Required work → Convert the part of the entries that opens with the line containing "Given: Select the Princeton school name cell" and closes with the line containing "click(x=828, y=337)" into a JSON list of strings, one string per line, with blank lines omitted.

Some entries
— Start —

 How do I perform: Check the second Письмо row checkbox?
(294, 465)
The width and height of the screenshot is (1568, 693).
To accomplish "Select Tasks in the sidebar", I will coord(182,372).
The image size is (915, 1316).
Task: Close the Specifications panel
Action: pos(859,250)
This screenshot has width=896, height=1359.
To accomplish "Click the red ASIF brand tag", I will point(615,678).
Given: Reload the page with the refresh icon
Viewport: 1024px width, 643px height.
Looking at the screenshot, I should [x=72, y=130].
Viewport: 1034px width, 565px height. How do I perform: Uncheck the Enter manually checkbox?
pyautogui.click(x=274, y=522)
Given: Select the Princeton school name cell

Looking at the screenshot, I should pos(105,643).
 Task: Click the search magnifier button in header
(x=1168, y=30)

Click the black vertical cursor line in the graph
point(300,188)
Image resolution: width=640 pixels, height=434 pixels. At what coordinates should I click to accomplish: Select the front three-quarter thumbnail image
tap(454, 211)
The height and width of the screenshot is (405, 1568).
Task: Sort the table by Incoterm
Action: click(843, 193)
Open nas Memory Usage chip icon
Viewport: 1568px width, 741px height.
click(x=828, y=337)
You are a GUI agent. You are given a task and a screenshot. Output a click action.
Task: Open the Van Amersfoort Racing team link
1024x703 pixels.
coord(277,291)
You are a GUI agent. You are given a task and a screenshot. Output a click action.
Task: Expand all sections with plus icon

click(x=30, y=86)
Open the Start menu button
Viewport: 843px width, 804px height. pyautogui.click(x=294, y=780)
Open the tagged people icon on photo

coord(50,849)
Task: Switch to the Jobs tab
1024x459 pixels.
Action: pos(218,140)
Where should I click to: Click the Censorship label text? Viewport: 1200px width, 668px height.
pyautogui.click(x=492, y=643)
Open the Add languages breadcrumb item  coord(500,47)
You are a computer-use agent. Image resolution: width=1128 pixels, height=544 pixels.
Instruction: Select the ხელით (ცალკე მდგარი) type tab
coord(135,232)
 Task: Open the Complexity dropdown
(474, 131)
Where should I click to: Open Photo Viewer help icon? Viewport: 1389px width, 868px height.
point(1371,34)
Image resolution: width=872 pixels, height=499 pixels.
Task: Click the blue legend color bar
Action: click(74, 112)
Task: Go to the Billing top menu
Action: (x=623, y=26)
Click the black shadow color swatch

— End —

Reply to the exercise →
[
  "Given: Select the Princeton school name cell",
  "Looking at the screenshot, I should pos(105,643).",
  " Task: Click the search magnifier button in header",
  "(x=1168, y=30)",
  "Click the black vertical cursor line in the graph",
  "point(300,188)",
  "Image resolution: width=640 pixels, height=434 pixels. At what coordinates should I click to accomplish: Select the front three-quarter thumbnail image",
  "tap(454, 211)",
  "The height and width of the screenshot is (405, 1568).",
  "Task: Sort the table by Incoterm",
  "Action: click(843, 193)",
  "Open nas Memory Usage chip icon",
  "Viewport: 1568px width, 741px height.",
  "click(x=828, y=337)"
]